Currently there's only two sensors supported via the I2C interface: the Omnivision OV5647 used in the V1 modules (5Mp maximum resolution), and the Sony IMX219 used in the V2 modules (8Mp maximum resolution).
Anything else requires raw sensor access which is a rather involved subject (as the linked thread demonstrates; I deliberately haven't included any particular details here because the amount required to be useful would be quite excessive and probably subject to change).
Secondly, on the subject of open-source camera firmware (raised in the comments): don't hold your breath. This is extremely unlikely given:
The firmware is very lucrative for Broadcom (the Pi's camera firmware is a variant of that which is used in several mobile cameras).
The firmware implements things covered by patents which require a license to distribute or use (e.g. the H.264 encoder). How it would be possible to license such things in an open firmware is likely to be a question that requires expensive lawyers to answer, and there's no obvious commercial benefit to Broadcom for doing so.
The sensors' register settings are only provided under NDA (the OmniVision set, at least, have leaked online but the firmware developers have noted even those aren't sufficient to actually get the firmware working). Hence, open sourcing the firmware likely requires persuading OmniVision and Sony to open their NDA'd datasheets to the public (or at least to relax the NDA).
The firmware is currently built on the ThreadX RTOS which has a royalty-free, but nonetheless commercial license.
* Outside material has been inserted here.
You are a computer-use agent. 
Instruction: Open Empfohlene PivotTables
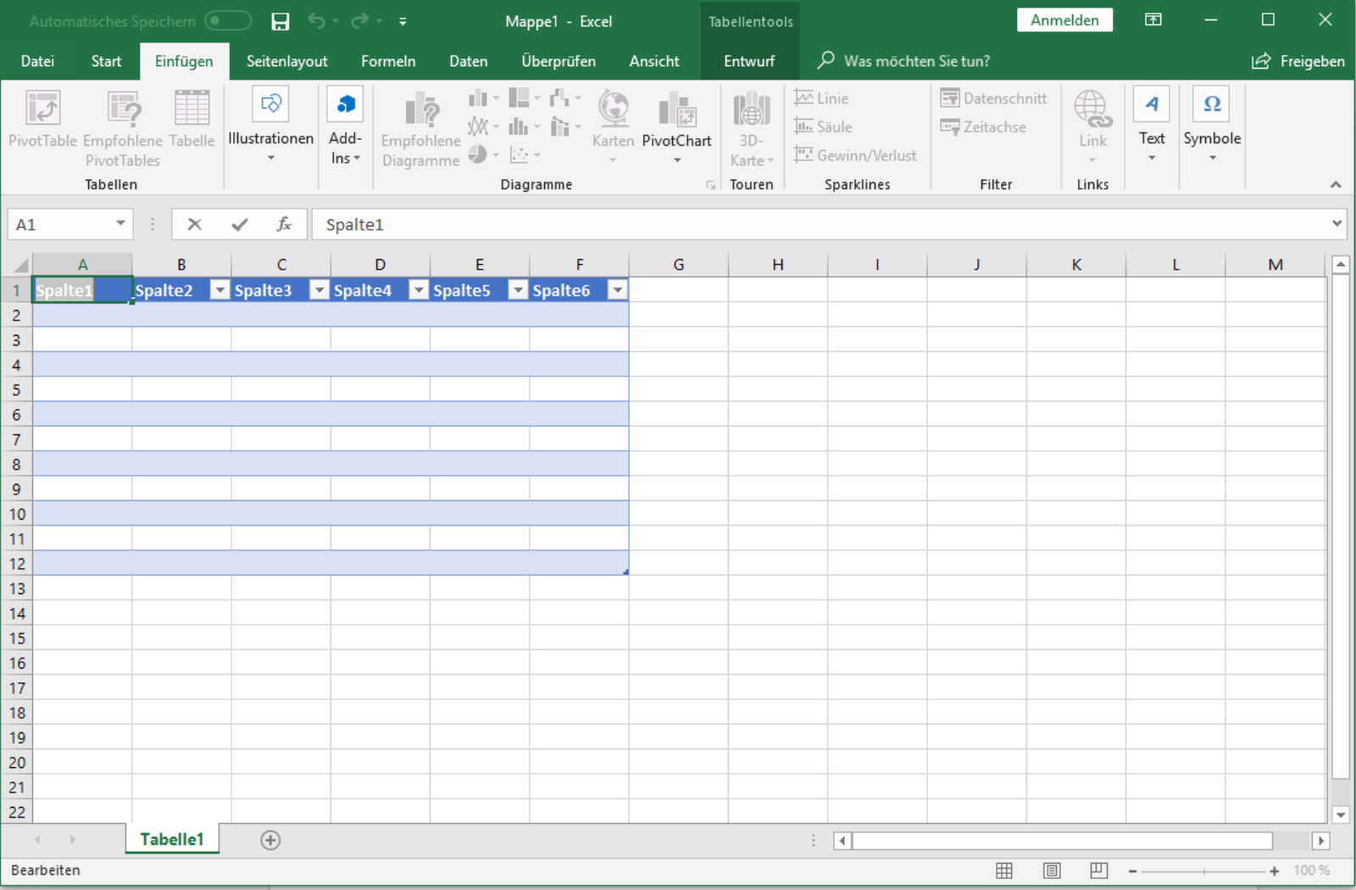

I've heard the VCOS layer is an abstraction which potentially means another RTOS could be used instead but that's still a non-trivial conversion (and again, there's no commercial incentive for doing this work).
In other words, it's not impossible but my understanding is that the probability is so remote (lots of work for no obvious commercial gain) there's no point holding out for such an eventuality.
Finally, I should add, for anyone reading this and getting the wrong end of the stick (as this topic comes up from time to time on the Pi forums, and is usually a source of some consternation): the Pi Foundation has no control over this, they merely license the firmware from Broadcom.